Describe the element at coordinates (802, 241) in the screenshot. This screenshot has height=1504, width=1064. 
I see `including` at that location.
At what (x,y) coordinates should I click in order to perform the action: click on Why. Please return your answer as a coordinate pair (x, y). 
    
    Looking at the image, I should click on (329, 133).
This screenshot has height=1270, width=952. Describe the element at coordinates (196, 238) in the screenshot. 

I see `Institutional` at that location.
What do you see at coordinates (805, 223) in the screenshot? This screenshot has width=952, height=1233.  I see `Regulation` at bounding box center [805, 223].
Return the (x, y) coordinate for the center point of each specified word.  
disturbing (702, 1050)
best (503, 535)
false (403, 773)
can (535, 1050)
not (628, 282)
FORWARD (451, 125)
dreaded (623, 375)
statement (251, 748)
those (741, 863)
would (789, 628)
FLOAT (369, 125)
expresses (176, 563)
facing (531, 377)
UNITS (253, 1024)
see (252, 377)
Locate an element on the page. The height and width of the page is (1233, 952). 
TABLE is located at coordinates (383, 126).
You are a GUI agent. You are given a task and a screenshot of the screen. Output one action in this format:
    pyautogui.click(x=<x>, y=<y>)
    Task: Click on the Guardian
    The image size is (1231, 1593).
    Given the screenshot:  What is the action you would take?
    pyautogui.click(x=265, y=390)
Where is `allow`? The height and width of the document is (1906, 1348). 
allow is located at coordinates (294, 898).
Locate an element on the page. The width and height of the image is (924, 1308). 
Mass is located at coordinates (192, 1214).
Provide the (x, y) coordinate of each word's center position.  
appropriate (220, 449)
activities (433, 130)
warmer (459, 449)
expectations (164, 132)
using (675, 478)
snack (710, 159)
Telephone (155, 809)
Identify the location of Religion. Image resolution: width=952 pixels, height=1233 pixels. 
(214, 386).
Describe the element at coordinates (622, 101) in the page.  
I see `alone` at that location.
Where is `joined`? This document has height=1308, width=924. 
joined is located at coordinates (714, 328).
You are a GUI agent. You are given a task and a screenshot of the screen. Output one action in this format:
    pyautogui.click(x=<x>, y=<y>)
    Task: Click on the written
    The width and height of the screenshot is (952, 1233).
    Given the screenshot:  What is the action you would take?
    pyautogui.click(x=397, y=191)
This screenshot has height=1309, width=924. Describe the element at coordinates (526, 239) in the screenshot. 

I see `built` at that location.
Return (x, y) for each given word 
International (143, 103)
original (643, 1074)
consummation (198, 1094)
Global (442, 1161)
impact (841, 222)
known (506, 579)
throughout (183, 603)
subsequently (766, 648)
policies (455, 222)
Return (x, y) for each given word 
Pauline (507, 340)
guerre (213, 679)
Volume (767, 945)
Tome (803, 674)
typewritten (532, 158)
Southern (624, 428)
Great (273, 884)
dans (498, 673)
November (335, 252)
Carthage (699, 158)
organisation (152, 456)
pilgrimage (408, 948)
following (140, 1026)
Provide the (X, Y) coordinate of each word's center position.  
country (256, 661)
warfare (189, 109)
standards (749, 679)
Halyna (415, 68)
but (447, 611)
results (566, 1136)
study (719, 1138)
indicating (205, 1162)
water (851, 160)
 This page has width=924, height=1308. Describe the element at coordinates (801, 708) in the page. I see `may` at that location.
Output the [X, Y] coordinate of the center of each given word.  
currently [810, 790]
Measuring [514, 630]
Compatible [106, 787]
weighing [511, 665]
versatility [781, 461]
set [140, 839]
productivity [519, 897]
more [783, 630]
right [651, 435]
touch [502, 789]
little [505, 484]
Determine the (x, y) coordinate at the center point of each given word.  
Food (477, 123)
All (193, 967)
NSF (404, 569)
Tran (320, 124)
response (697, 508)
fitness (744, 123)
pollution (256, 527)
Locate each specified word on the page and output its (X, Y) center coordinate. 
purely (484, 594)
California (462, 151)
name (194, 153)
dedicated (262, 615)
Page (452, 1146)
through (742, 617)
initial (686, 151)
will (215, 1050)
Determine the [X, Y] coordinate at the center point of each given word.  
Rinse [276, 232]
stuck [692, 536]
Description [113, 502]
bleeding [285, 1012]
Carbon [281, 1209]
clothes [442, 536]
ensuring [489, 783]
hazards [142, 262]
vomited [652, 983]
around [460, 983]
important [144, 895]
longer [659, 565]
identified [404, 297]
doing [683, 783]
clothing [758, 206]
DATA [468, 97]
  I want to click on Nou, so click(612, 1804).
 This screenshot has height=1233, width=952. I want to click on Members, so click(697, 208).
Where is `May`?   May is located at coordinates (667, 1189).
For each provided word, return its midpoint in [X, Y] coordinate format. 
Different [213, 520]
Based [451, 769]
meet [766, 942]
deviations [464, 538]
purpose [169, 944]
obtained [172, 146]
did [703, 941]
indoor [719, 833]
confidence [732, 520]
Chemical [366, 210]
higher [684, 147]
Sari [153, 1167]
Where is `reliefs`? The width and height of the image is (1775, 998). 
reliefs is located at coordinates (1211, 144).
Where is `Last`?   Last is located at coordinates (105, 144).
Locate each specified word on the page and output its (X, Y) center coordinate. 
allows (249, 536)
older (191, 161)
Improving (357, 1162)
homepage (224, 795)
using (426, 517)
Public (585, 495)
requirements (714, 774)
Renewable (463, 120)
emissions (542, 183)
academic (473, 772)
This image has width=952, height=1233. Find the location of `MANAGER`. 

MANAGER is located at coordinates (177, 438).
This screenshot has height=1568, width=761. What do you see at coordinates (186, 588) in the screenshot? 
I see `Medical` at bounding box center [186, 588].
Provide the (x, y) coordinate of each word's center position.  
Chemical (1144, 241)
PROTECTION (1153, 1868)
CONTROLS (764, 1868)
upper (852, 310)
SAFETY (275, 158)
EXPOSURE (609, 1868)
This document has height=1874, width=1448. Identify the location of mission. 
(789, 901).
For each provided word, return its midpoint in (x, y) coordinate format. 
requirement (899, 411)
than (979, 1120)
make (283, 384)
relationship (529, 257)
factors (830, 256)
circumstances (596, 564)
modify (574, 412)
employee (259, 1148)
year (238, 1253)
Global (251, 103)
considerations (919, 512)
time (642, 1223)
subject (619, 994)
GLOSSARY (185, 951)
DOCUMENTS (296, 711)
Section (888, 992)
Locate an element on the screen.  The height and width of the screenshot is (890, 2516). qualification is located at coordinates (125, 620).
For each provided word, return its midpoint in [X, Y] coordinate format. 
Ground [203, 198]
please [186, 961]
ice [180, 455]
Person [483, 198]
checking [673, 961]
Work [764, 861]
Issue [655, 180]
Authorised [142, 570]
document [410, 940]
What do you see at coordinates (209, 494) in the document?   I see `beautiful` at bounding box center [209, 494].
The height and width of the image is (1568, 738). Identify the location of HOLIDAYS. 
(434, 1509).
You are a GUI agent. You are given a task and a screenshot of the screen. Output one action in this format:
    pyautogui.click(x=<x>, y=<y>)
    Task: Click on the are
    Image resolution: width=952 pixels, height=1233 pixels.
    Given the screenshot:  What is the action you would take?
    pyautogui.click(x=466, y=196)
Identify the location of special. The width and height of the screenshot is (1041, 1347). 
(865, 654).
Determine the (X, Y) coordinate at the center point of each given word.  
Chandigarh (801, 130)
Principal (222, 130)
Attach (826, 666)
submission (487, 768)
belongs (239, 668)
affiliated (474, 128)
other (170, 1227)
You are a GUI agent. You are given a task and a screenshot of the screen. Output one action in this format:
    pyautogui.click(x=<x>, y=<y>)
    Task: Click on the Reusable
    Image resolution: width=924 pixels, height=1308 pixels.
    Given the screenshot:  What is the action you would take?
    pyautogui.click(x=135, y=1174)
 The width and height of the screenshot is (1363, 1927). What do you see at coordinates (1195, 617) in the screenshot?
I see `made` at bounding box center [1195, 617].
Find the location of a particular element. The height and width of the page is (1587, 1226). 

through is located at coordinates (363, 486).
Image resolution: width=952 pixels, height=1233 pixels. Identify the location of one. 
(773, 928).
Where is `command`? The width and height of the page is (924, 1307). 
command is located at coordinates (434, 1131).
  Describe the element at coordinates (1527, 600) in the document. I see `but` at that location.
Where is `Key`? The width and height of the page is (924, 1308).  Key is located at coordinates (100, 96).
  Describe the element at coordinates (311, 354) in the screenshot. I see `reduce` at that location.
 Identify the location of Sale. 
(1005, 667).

Instructions to follow ::
Switch "midpoint" to "center" in the data from the line with "SAFETY (275, 158)" up to and including the line with "year (238, 1253)", leaving everything else unchanged. Output only those lines.

Correct output ::
SAFETY (275, 158)
EXPOSURE (609, 1868)
This document has height=1874, width=1448. Identify the location of mission. 
(789, 901).
For each provided word, return its center in (x, y) coordinate format. 
requirement (899, 411)
than (979, 1120)
make (283, 384)
relationship (529, 257)
factors (830, 256)
circumstances (596, 564)
modify (574, 412)
employee (259, 1148)
year (238, 1253)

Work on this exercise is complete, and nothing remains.